# [ASSIGNED TASK]
Only an exact repetition of the lines from the one holding "Click the Add migration button" to the end of the data is wanted, with pictures left out.

Collection entries:
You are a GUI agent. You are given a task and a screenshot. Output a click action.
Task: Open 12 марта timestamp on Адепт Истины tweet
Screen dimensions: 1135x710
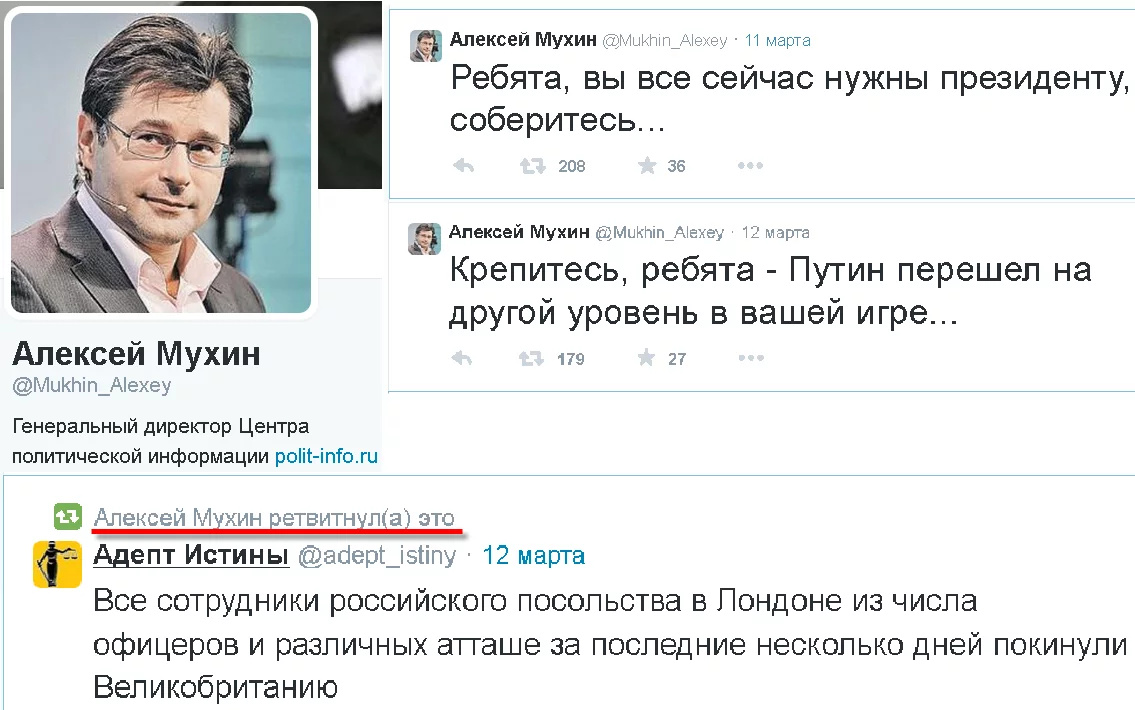[533, 555]
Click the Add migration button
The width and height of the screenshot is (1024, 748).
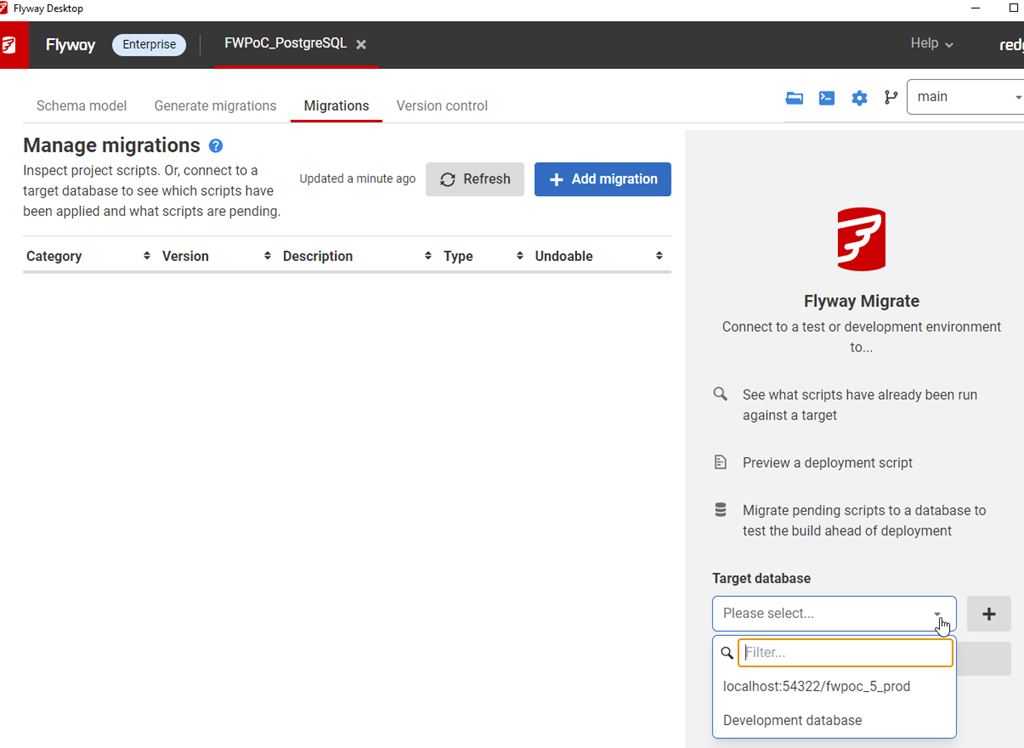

# [REPLY]
Click the Add migration button
The width and height of the screenshot is (1024, 748).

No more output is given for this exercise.